Start DATASET EXTRACT
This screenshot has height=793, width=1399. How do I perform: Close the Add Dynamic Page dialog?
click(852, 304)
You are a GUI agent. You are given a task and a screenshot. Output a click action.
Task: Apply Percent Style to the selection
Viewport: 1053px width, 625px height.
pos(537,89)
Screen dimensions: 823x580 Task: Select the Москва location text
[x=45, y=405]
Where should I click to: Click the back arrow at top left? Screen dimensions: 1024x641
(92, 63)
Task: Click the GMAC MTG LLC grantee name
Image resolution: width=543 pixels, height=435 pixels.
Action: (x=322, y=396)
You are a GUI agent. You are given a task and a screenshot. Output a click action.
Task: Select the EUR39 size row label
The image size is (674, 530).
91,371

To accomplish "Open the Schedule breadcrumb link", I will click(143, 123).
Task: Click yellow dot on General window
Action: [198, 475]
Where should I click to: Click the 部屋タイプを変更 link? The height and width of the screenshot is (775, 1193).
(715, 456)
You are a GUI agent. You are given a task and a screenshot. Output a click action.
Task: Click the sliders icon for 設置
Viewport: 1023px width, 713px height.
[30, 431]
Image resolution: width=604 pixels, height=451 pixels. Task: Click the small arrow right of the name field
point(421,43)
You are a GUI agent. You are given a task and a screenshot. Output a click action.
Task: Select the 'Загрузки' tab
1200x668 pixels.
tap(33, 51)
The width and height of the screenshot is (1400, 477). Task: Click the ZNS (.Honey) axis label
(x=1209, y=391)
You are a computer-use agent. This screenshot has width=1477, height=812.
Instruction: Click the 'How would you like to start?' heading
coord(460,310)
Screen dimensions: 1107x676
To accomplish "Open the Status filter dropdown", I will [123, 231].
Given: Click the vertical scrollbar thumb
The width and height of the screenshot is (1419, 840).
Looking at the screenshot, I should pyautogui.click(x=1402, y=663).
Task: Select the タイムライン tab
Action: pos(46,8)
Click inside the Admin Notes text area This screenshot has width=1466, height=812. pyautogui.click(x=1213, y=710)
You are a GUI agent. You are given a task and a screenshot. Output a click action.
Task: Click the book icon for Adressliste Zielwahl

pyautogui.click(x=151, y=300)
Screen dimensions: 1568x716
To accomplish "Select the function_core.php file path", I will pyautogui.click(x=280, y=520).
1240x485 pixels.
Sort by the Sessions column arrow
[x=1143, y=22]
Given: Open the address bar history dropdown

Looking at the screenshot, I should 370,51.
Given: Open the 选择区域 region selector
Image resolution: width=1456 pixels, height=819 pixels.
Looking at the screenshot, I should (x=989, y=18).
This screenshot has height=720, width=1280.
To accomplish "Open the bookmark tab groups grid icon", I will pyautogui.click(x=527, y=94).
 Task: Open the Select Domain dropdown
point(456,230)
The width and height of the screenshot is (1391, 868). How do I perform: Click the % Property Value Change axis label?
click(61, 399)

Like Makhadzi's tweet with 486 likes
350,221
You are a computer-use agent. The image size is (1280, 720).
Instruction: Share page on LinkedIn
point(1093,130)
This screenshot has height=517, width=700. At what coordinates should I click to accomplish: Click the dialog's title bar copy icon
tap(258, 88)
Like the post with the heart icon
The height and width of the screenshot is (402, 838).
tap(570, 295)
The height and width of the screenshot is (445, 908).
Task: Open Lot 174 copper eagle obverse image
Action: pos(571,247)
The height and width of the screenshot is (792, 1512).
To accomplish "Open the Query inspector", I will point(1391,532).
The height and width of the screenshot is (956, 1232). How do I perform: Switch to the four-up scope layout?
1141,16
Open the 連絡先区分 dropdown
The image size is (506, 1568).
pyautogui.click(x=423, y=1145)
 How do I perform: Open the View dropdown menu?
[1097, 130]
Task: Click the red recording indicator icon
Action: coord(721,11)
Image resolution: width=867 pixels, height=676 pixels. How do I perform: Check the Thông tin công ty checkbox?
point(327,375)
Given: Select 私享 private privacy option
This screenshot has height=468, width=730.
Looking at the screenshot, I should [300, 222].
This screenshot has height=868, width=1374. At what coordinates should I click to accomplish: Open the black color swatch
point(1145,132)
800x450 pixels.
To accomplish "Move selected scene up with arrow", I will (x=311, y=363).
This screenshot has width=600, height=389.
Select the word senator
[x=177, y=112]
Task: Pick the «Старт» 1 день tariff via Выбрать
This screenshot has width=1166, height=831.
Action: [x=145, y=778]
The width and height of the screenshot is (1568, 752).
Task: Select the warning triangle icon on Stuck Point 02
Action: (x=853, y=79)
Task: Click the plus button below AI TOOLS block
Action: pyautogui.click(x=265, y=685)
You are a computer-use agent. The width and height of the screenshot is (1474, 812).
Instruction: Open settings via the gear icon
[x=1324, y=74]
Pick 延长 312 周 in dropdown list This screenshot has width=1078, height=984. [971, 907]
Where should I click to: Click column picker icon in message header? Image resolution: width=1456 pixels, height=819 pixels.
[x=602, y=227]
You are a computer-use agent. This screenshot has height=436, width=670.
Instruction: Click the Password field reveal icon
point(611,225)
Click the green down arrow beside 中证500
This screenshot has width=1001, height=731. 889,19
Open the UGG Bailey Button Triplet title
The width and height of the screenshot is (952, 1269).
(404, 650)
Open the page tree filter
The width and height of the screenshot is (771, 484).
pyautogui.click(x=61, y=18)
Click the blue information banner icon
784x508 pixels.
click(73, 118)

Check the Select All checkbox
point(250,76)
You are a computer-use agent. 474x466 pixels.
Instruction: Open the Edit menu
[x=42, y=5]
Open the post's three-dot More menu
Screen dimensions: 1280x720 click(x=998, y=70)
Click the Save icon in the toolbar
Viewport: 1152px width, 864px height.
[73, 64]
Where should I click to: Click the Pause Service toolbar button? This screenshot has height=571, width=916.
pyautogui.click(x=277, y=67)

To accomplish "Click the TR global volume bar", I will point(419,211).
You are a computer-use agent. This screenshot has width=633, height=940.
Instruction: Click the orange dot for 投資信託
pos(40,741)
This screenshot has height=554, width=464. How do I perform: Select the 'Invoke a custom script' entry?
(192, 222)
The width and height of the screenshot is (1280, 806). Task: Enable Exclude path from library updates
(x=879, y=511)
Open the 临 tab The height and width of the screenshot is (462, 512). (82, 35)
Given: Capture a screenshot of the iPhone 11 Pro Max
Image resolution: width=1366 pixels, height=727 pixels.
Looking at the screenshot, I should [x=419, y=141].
End DATASET EXTRACT
*DO THIS:* Output as a numbered list the lines of the listing above, starting at the line that contains "Open the 临 tab" and running through the end of the listing, skipping any blank lines.

*SOLUTION FOR THIS PROBLEM:*
1. Open the 临 tab The height and width of the screenshot is (462, 512). (82, 35)
2. Given: Capture a screenshot of the iPhone 11 Pro Max
3. Image resolution: width=1366 pixels, height=727 pixels.
4. Looking at the screenshot, I should [x=419, y=141].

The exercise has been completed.